C Corporations Still Retain Value

There are many considerations when choosing an entity type for your business. If your intentions are for long-term tax benefits consideration should be given to one of the more traditional forms of business entity – the C Corporation.

One of the first corporate statutes was enacted in New York in 1811, so C Corporations have existed for some time. Since that time other forms of business entities have been established. Due to the double taxation of income (tax on corporate profits and tax on the dividends paid to the shareholders), flow-through entities such as the S-Corporation (a C Corporation that makes a tax election to “pass-through” profits to be taxed at the shareholder level), partnerships, and LLCs came into favor.

However, in 1993, the Internal Revenue Code was updated with Section 1202 establishing the Qualified Small Business Stock (QSBS) Exclusion which was an attempt to motivate investors to fund small business formation by allowing individuals to avoid paying taxes on 50% of any taxable gain realized from the sale of “qualifying” small business stock.

Since 1993, the maximum gain exclusion under Section 1202 has been expanded from 50% to 100% for the sale of Qualified Small Business Stock.  Depending on when the stock in the corporation was acquired, Section 1202 allows the selling shareholders to exclude from gross income 50% to 100% of the gain from the sale of QSBS that is held for more than five years. As with any tax benefit available, specific requirements must be met by both the shareholder and the corporation.

For the Shareholder:

  • The shareholder must own the stock either directly or through a pass-through entity.
  • The QSBS must be held by the shareholder for more than five years before it is sold.
  • The shareholder must have acquired the stock when originally issued on or after August 10, 1993.

For the Corporation:

  • Recalling the original intent of IRC Section 1202, the Corporation must be a qualified small business. A QSB cannot have assets in excess of $50 million from August 10, 1993, to immediately after the issuance of the stock.
  • The business must meet the definition of an active business, meaning that at least 80% of the company’s assets are used in a qualifying trade or business. A qualified trade or business does not involve services in the field of health, law, engineering, architecture, accounting, sciences, consulting, or financial services including brokerage services.

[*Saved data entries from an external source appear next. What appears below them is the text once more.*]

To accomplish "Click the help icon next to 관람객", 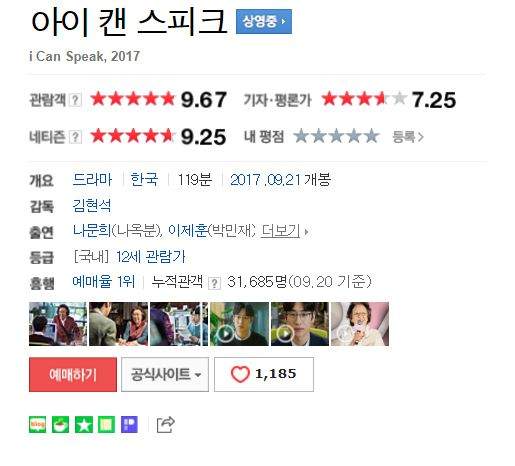I will [x=76, y=100].
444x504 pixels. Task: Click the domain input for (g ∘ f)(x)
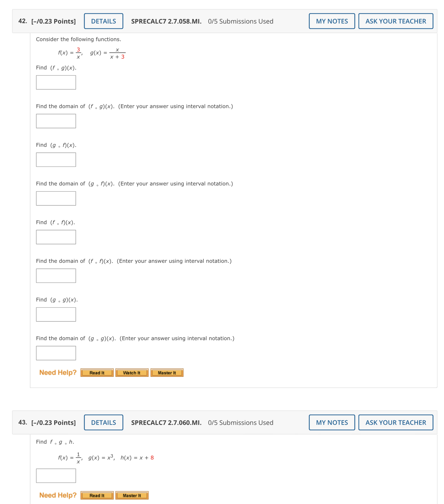tap(56, 198)
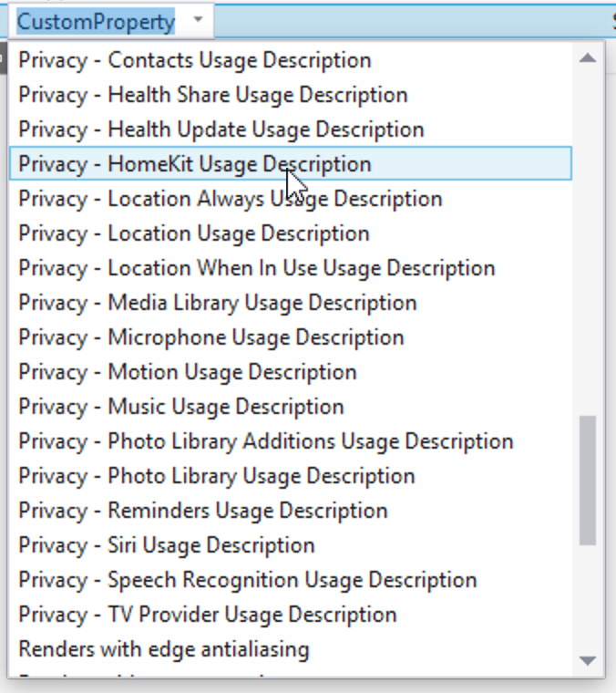Image resolution: width=616 pixels, height=693 pixels.
Task: Select Privacy - Photo Library Additions Usage Description
Action: click(266, 442)
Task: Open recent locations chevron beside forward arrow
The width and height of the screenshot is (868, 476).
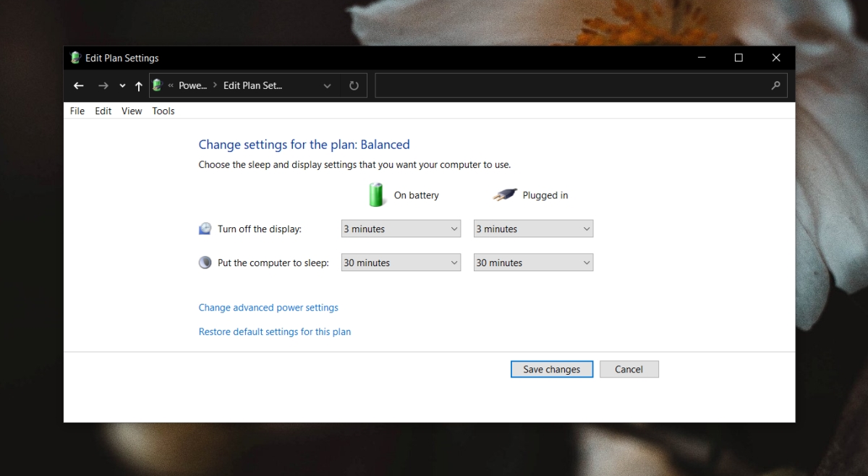Action: click(122, 86)

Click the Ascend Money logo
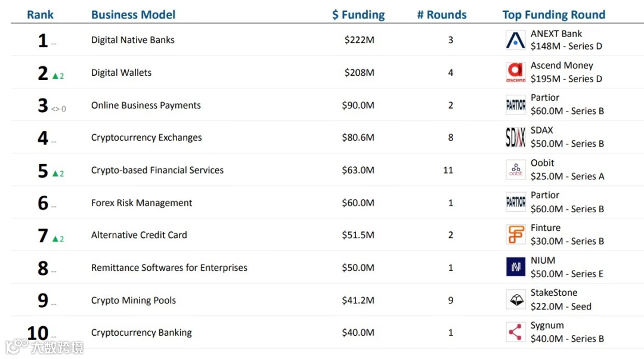point(515,73)
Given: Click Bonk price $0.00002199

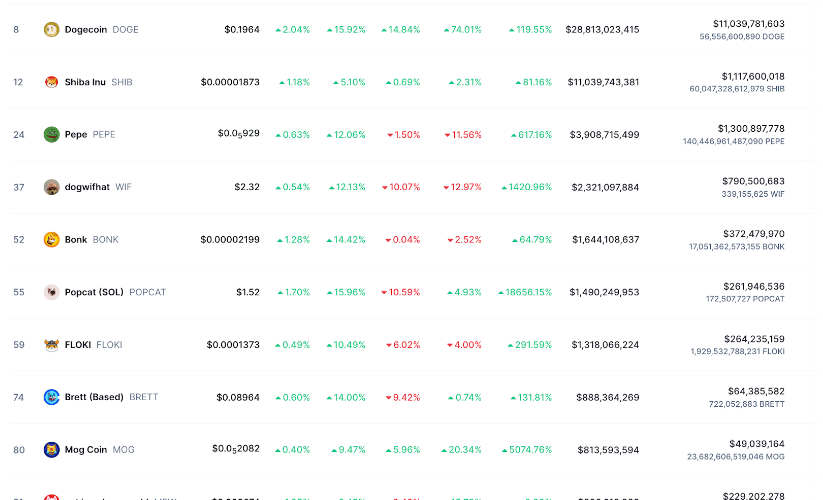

Any potential for gain exclusion from the sale of QSBS can be monumental to shareholders when making the decision to sell their interest. However, it is imperative to meet all the requirements at both the shareholder and entity levels to succeed. Planning for this can create opportunities for your business.

Article Written by Tom Valentino, CPA

For questions or further assistance regarding this topic, please contact Tom at tom@innovativecpagroup.com or call 203-489-0127.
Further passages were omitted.